É frequente nos protestos em todo o mundo o desenvolvimento de uma banda sonora própria, composta normalmente de músicas com letra de desafio e solidariedade, com o objetivo de manter os manifestantes focados e com energia.

Mas o hino que se tem ouvido nas ruas da Hong Kong não preenche esses requisitos.

Na última semana, o cântico tem sido ouvido quase sem parar no principal local de protesto, frente à Assembleia Legislativa, mas também nas marchas e até em momentos de tensão com a polícia.

Começou com um grupo de estudantes cristãos que cantaram vários cânticos religiosos no principal local de protesto, com o "Canta Aleluia ao Senhor" a conseguir ganhar mais vozes entre a multidão, apesar de só cerca de 10% dos cidadãos de Hong Kong serem cristãos.

"Foi este que as pessoas pegaram, porque é fácil para as pessoas repetirem com uma mensagem simples e melodia fácil", contou à Reuters Edwin Chow, de 19 anos, presidente da Federação de Estudantes Católicos de Hong Kong.

Os estudantes cantam as músicas na esperança de dar uma cobertura de legitimidade ao protesto. As reuniões religiosas podem realizar-se sem autorização no centro financeiro da cidade.

"Como as assembleias religiosas estavam isentas, isso podia proteger os manifestantes. Também mostra que é um protesto pacífico", acrescentou Chow.
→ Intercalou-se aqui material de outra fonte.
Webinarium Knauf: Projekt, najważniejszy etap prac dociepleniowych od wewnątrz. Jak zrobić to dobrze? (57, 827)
O hino foi composto em 1974 por Linda Stassen-Benhamin, nos EUA, para a Páscoa. As suas cinco palavras são repetidas ao longo de quatro estrofes num tom baixo, que lhe dá um ar de solenidade meditativa.

Os protestos nos últimos dias têm sido principalmente pacíficos, apesar de a polícia ter chegado a usar gás lacrimogéneo e balas de borracha para dispersar os manifestantes.

"Parem de disparar ou cantamos 'Aleluia ao Senhor'" lia-se num dos cartazes doa manifestantes depois de as balas de borracha terem sido disparados.

Os manifestantes dizem que o cântico religioso tem ajudado em alguns casos a fazer baixar a tensão com a polícia. "Tem um efeito calmante", disse Timothy Lam, de 58 anos, um padre na Grace Church de Hong Kong, que tem estado presente nas manifestações para promover a paz.

"A polícia tinha muito equipamento, estavam muitos tensos e à procura de pessoas. Os estudantes cantaram isto para mostrar que eram pacíficos", disse Lam de um evento específico na semana passada.

A líder do governo de Hong Kong, Carrie Lam, que é apoiada por Pequim, adiou a introdução da lei de extradição e pediu desculpas após os grandes protestos.

Os críticos consideram que a lei iria minar a independência do sistema judiciário de Hong Kong, garantido sob a fórmula "um país, dois sistemas", segundo a qual a antiga colónia britânica foi devolvida ao controlo da China, em 1997.

Carrie Lam é católica e alguns manifestantes dizem que adotar a música "Canta Aleluia ao Senhor" pode ter ajudado a fazê-la mudar de ideias. "Afinal de contas ela é católica, é uma das principais razões porque cantamos a música", disse Jamie, um estudante de 18 anos que não é católico.